Page text:
▬▬▬

Laws Of Life Essay (2006)

As a child, my life was what most people would call perfect. I went to an excellent school with caring teachers, and I always received good grades. My friends were the kind of friends who would do anything for me and were always there for me. I had a wonderful family, and a nice home filled with love and happiness. The best thing about my life was that I knew I was lucky to have all that, and I thanked God for it everyday. I had what most people could only dream of, but though I knew I was fortunate, it never occurred to me that it was possible things would not always remain as they were. During 7th and 8th grade, my life had many changes and I realized something very important: it’s the changes in life, the twists and turns and the bumps and bruises that make us who we are today.

During the summer after 6th grade, things began to fall apart. my dad passed away, we got robbed multiple times, and since I was 13 and about to start junior high, I was sad and confused. At first, I refused to accept these changes and didn’t listen to anyone who tried to help me. As a result, when I started school, I stopped paying attention in class, pushed away my friends, and always got mad at my mom and younger sister over the smallest things. I joined every after school activity I could to keep myself busy and often did things to make my mom mad, such as run away from school, sneak out, and pull the school fire alarm or call 911 from the school phone as a prank. This year was the worst year of my life so far. My mom decided things had gotten hand and that after 7th grade, we would move to Atlanta, Georgia, where we had more family support. I was actually kind of excited to leave it all behind and move somewhere new, and I was looking forward to getting a fresh start.

▬▬▬

Material provided:
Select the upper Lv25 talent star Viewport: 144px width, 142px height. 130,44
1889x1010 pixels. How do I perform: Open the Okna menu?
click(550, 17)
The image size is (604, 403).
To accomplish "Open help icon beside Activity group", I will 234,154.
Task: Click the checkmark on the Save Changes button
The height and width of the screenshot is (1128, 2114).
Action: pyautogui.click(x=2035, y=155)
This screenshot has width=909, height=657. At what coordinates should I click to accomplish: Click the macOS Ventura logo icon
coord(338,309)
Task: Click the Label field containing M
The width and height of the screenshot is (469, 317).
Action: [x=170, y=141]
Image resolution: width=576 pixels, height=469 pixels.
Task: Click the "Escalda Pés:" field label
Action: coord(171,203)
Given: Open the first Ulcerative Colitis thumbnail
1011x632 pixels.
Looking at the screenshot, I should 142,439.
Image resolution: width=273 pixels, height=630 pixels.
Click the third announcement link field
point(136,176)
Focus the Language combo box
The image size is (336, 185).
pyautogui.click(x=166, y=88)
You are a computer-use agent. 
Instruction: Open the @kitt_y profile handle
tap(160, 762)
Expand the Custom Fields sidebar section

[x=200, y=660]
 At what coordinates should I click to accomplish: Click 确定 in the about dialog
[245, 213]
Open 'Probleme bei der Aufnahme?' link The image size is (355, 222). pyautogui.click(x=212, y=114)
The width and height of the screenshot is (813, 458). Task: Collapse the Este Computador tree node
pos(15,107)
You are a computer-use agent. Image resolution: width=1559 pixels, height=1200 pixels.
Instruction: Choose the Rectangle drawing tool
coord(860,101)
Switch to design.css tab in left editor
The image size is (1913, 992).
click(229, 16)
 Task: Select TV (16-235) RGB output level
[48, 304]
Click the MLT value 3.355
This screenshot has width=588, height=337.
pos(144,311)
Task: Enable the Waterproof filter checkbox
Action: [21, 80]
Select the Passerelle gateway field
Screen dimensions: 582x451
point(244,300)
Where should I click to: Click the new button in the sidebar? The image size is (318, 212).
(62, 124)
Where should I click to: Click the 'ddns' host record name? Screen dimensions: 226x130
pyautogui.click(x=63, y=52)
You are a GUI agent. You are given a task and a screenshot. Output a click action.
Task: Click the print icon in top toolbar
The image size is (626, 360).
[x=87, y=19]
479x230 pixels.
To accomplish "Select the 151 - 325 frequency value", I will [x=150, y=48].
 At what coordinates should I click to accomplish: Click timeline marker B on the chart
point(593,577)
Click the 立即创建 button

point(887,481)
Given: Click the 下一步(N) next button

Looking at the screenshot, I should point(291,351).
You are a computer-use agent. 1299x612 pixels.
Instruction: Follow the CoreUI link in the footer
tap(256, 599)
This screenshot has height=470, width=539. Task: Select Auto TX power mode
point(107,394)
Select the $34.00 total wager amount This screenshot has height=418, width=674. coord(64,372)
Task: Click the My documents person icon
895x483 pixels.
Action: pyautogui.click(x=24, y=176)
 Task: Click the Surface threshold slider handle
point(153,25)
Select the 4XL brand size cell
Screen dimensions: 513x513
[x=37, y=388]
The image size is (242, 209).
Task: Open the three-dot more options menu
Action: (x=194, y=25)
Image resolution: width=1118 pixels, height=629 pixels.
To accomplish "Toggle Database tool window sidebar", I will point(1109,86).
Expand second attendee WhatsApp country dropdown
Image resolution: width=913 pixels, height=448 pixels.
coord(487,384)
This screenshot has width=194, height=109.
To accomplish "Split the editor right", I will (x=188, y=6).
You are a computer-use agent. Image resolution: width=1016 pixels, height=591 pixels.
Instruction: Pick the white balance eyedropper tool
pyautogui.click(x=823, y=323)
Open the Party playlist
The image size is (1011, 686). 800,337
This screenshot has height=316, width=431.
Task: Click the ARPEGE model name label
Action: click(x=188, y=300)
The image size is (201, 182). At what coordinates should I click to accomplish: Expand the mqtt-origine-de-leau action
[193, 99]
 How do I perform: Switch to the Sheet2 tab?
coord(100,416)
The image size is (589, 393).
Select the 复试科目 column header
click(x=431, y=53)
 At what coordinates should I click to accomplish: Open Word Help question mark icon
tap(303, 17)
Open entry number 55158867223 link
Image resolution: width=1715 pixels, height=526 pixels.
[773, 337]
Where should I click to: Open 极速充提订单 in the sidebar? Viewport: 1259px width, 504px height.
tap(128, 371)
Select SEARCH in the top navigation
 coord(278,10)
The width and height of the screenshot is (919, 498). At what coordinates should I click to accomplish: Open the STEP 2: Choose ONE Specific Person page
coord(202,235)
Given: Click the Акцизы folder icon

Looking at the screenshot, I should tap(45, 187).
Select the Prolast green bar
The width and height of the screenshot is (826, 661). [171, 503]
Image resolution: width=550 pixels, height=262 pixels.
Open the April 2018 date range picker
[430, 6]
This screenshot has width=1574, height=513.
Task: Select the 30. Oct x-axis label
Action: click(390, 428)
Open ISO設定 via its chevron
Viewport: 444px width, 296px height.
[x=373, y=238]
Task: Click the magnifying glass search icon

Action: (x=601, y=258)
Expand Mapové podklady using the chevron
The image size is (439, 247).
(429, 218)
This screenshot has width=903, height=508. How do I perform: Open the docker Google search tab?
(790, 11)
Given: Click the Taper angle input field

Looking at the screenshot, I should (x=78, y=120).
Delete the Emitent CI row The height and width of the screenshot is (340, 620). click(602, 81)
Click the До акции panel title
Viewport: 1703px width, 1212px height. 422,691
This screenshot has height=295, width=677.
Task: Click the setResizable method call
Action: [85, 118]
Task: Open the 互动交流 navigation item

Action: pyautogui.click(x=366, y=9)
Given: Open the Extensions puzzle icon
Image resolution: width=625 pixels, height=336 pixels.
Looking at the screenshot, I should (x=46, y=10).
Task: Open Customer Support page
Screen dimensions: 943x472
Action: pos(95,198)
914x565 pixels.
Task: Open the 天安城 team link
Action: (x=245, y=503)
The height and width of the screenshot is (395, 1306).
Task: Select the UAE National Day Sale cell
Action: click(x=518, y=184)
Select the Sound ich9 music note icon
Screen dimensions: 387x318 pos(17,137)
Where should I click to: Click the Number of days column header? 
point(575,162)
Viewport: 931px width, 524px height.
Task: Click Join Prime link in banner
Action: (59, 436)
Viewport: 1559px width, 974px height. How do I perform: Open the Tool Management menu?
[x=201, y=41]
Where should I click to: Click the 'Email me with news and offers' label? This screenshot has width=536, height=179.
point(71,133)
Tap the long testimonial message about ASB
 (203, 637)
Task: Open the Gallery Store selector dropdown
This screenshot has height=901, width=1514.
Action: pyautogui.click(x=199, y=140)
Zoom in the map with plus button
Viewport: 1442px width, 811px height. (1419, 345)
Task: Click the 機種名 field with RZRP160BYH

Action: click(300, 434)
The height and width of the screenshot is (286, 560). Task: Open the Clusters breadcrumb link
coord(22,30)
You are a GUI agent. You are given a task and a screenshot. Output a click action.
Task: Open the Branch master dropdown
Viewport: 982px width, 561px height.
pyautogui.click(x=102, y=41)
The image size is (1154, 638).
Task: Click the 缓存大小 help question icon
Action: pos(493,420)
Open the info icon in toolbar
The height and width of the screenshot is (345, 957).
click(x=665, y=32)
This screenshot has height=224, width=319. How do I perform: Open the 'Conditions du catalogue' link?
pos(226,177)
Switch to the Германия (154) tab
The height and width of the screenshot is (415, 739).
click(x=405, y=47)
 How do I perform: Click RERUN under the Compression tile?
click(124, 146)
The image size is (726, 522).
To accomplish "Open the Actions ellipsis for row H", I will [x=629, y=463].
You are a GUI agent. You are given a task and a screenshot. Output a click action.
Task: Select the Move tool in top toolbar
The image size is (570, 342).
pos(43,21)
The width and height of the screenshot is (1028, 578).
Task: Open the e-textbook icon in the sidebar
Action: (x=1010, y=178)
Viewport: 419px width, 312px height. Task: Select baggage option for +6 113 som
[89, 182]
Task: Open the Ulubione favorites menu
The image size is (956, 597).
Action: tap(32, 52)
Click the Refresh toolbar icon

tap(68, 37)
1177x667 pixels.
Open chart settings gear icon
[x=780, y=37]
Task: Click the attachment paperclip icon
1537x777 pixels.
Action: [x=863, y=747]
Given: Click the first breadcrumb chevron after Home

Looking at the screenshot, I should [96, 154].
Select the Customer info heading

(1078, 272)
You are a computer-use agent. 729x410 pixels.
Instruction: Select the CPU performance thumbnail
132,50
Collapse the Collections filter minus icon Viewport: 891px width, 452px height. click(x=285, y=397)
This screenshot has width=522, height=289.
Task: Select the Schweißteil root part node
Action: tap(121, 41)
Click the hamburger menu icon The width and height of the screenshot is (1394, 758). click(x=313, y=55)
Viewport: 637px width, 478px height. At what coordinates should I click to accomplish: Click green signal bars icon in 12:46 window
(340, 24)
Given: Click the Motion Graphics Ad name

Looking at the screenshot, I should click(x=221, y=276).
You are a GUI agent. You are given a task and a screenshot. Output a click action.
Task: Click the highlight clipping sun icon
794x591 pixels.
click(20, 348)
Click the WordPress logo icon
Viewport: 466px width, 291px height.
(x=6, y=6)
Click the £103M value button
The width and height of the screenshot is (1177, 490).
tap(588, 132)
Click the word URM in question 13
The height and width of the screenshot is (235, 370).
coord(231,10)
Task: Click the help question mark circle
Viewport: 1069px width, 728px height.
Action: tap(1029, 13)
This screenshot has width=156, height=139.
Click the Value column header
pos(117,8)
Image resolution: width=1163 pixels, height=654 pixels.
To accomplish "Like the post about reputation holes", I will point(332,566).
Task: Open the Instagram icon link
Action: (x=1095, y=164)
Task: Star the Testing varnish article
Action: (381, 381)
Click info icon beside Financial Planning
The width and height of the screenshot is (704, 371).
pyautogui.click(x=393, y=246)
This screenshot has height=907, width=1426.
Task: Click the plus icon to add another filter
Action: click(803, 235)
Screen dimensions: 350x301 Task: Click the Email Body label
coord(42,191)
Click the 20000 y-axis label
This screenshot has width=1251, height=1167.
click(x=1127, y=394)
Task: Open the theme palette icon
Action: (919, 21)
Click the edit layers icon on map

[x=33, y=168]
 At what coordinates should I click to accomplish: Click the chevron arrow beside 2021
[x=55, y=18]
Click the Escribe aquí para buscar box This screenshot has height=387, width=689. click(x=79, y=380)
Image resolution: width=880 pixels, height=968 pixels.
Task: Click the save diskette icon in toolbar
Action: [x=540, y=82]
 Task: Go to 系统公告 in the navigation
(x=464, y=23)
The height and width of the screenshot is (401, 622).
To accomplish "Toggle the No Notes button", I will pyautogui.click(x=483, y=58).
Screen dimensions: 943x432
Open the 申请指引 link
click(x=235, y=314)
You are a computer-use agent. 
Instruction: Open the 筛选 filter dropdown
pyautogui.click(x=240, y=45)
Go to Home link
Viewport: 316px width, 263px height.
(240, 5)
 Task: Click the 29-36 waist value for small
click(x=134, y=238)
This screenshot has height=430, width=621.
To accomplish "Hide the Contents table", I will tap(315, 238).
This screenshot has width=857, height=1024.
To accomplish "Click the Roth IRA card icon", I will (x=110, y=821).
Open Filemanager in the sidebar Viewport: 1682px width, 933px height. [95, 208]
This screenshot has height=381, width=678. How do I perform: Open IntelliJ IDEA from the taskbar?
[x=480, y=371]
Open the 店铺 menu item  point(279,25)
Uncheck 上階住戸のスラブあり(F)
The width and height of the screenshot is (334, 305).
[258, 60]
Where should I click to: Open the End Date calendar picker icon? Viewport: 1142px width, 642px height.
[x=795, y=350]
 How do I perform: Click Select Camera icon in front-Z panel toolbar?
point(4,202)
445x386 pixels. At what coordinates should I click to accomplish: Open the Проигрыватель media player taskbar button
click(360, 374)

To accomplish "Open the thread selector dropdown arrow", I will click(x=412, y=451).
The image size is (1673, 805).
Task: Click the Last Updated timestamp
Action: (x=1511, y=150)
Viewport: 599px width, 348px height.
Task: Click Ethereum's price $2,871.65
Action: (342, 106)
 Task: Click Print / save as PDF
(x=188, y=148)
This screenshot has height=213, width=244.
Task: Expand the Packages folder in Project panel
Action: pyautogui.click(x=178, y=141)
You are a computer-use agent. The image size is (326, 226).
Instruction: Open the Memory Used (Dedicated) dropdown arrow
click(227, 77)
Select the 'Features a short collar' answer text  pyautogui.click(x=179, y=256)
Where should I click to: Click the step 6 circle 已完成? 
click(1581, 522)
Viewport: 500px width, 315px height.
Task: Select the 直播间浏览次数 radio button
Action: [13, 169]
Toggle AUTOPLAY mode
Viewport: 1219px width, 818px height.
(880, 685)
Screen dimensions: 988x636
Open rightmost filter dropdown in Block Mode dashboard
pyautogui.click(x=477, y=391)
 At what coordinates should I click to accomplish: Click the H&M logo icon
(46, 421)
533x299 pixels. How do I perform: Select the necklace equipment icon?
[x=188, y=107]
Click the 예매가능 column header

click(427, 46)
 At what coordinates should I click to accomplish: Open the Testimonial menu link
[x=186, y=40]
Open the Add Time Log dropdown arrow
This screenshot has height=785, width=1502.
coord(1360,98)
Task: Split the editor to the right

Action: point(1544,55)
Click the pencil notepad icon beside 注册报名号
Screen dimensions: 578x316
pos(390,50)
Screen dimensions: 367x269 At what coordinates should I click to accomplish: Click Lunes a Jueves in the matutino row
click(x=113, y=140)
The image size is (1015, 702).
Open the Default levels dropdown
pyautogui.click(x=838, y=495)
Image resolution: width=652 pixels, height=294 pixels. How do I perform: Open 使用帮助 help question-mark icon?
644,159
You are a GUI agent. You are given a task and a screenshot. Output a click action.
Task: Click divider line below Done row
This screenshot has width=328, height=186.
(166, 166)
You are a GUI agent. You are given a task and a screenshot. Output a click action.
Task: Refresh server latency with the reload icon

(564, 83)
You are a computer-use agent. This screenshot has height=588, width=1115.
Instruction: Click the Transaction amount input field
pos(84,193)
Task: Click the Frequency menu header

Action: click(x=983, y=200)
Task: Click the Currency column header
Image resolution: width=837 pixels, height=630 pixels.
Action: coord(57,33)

▬▬▬

Exercise objective: Echo the essay passage word for word, starting at "As a child, my" and ending at "we are today.". The records were taken from a separate source.

Response to this task:
As a child, my life was what most people would call perfect. I went to an excellent school with caring teachers, and I always received good grades. My friends were the kind of friends who would do anything for me and were always there for me. I had a wonderful family, and a nice home filled with love and happiness. The best thing about my life was that I knew I was lucky to have all that, and I thanked God for it everyday. I had what most people could only dream of, but though I knew I was fortunate, it never occurred to me that it was possible things would not always remain as they were. During 7th and 8th grade, my life had many changes and I realized something very important: it’s the changes in life, the twists and turns and the bumps and bruises that make us who we are today.